WHAT THE TASK REQUIRES
Restate the records word for word, omitting nothing.

(Collected data entries)
————————

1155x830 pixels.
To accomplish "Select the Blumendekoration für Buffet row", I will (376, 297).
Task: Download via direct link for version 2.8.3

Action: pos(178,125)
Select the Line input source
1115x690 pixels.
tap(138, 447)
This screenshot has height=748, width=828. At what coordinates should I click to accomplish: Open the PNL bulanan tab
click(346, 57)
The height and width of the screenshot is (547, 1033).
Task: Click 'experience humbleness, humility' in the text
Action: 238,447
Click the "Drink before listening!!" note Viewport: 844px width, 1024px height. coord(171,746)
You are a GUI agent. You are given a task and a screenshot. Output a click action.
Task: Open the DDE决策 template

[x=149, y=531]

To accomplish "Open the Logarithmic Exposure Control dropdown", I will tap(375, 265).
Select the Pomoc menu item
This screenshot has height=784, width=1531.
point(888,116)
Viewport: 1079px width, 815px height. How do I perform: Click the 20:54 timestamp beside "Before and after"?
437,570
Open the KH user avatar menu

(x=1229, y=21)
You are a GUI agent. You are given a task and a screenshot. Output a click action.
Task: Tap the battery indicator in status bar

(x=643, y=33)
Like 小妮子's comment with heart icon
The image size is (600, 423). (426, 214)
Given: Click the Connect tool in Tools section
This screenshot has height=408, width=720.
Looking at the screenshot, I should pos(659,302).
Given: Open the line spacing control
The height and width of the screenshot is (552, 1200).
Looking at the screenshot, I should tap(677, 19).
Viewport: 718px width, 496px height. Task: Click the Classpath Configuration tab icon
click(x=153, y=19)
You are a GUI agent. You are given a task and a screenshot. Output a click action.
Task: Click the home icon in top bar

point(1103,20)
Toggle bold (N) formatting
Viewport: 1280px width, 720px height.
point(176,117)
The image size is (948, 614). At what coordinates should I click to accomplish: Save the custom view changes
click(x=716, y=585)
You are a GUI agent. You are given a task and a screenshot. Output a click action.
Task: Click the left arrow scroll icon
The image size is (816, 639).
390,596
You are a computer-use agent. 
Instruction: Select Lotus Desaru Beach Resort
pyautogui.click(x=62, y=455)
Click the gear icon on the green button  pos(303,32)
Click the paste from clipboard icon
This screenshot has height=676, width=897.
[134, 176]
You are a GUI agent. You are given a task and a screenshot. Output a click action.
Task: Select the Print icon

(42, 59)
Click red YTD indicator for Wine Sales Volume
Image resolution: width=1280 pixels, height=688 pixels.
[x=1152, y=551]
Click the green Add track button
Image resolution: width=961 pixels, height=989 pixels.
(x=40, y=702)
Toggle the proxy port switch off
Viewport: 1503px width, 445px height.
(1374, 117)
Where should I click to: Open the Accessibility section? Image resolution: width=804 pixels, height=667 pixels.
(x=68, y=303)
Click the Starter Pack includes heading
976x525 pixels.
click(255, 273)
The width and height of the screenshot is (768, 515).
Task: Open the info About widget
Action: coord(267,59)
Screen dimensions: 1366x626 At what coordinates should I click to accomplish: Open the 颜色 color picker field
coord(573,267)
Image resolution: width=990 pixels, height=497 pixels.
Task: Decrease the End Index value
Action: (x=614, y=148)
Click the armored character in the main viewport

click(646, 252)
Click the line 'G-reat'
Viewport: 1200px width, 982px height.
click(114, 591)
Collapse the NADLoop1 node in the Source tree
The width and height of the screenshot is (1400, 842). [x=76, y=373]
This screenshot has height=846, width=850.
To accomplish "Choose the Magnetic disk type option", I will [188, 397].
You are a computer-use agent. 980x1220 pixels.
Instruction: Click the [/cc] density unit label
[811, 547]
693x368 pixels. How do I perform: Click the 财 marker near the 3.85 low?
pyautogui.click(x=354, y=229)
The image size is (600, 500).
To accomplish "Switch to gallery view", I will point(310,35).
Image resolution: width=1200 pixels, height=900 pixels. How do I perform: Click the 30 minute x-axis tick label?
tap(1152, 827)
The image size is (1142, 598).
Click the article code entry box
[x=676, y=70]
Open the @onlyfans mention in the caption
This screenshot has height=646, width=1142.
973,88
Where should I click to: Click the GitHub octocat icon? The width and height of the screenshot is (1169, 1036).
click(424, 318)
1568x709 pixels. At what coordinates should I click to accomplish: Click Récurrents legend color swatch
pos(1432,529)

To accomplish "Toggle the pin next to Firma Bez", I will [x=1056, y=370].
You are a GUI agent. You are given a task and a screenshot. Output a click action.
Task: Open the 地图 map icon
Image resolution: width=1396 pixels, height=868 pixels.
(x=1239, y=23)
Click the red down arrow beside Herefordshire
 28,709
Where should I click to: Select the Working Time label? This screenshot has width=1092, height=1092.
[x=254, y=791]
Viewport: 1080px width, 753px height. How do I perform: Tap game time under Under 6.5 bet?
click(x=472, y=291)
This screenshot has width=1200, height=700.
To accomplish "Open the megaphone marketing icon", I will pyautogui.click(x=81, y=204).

————————

ANSWER BOX
1155x830 pixels.
To accomplish "Select the Blumendekoration für Buffet row", I will (376, 297).
Task: Download via direct link for version 2.8.3

Action: pos(178,125)
Select the Line input source
1115x690 pixels.
tap(138, 447)
This screenshot has height=748, width=828. At what coordinates should I click to accomplish: Open the PNL bulanan tab
click(346, 57)
The height and width of the screenshot is (547, 1033).
Task: Click 'experience humbleness, humility' in the text
Action: 238,447
Click the "Drink before listening!!" note Viewport: 844px width, 1024px height. coord(171,746)
You are a GUI agent. You are given a task and a screenshot. Output a click action.
Task: Open the DDE决策 template

[x=149, y=531]

To accomplish "Open the Logarithmic Exposure Control dropdown", I will tap(375, 265).
Select the Pomoc menu item
This screenshot has height=784, width=1531.
point(888,116)
Viewport: 1079px width, 815px height. How do I perform: Click the 20:54 timestamp beside "Before and after"?
437,570
Open the KH user avatar menu

(x=1229, y=21)
You are a GUI agent. You are given a task and a screenshot. Output a click action.
Task: Tap the battery indicator in status bar

(x=643, y=33)
Like 小妮子's comment with heart icon
The image size is (600, 423). (426, 214)
Given: Click the Connect tool in Tools section
This screenshot has height=408, width=720.
Looking at the screenshot, I should pos(659,302).
Given: Open the line spacing control
The height and width of the screenshot is (552, 1200).
Looking at the screenshot, I should tap(677, 19).
Viewport: 718px width, 496px height. Task: Click the Classpath Configuration tab icon
click(x=153, y=19)
You are a GUI agent. You are given a task and a screenshot. Output a click action.
Task: Click the home icon in top bar

point(1103,20)
Toggle bold (N) formatting
Viewport: 1280px width, 720px height.
point(176,117)
The image size is (948, 614). At what coordinates should I click to accomplish: Save the custom view changes
click(x=716, y=585)
You are a GUI agent. You are given a task and a screenshot. Output a click action.
Task: Click the left arrow scroll icon
The image size is (816, 639).
390,596
You are a computer-use agent. 
Instruction: Select Lotus Desaru Beach Resort
pyautogui.click(x=62, y=455)
Click the gear icon on the green button  pos(303,32)
Click the paste from clipboard icon
This screenshot has height=676, width=897.
[134, 176]
You are a GUI agent. You are given a task and a screenshot. Output a click action.
Task: Select the Print icon

(42, 59)
Click red YTD indicator for Wine Sales Volume
Image resolution: width=1280 pixels, height=688 pixels.
[x=1152, y=551]
Click the green Add track button
Image resolution: width=961 pixels, height=989 pixels.
(x=40, y=702)
Toggle the proxy port switch off
Viewport: 1503px width, 445px height.
(1374, 117)
Where should I click to: Open the Accessibility section? Image resolution: width=804 pixels, height=667 pixels.
(x=68, y=303)
Click the Starter Pack includes heading
976x525 pixels.
click(255, 273)
The width and height of the screenshot is (768, 515).
Task: Open the info About widget
Action: coord(267,59)
Screen dimensions: 1366x626 At what coordinates should I click to accomplish: Open the 颜色 color picker field
coord(573,267)
Image resolution: width=990 pixels, height=497 pixels.
Task: Decrease the End Index value
Action: (x=614, y=148)
Click the armored character in the main viewport

click(646, 252)
Click the line 'G-reat'
Viewport: 1200px width, 982px height.
click(114, 591)
Collapse the NADLoop1 node in the Source tree
The width and height of the screenshot is (1400, 842). [x=76, y=373]
This screenshot has height=846, width=850.
To accomplish "Choose the Magnetic disk type option", I will [188, 397].
You are a computer-use agent. 980x1220 pixels.
Instruction: Click the [/cc] density unit label
[811, 547]
693x368 pixels. How do I perform: Click the 财 marker near the 3.85 low?
pyautogui.click(x=354, y=229)
The image size is (600, 500).
To accomplish "Switch to gallery view", I will point(310,35).
Image resolution: width=1200 pixels, height=900 pixels. How do I perform: Click the 30 minute x-axis tick label?
tap(1152, 827)
The image size is (1142, 598).
Click the article code entry box
[x=676, y=70]
Open the @onlyfans mention in the caption
This screenshot has height=646, width=1142.
973,88
Where should I click to: Click the GitHub octocat icon? The width and height of the screenshot is (1169, 1036).
click(424, 318)
1568x709 pixels. At what coordinates should I click to accomplish: Click Récurrents legend color swatch
pos(1432,529)

To accomplish "Toggle the pin next to Firma Bez", I will [x=1056, y=370].
You are a GUI agent. You are given a task and a screenshot. Output a click action.
Task: Open the 地图 map icon
Image resolution: width=1396 pixels, height=868 pixels.
(x=1239, y=23)
Click the red down arrow beside Herefordshire
 28,709
Where should I click to: Select the Working Time label? This screenshot has width=1092, height=1092.
[x=254, y=791]
Viewport: 1080px width, 753px height. How do I perform: Tap game time under Under 6.5 bet?
click(x=472, y=291)
This screenshot has width=1200, height=700.
To accomplish "Open the megaphone marketing icon", I will pyautogui.click(x=81, y=204).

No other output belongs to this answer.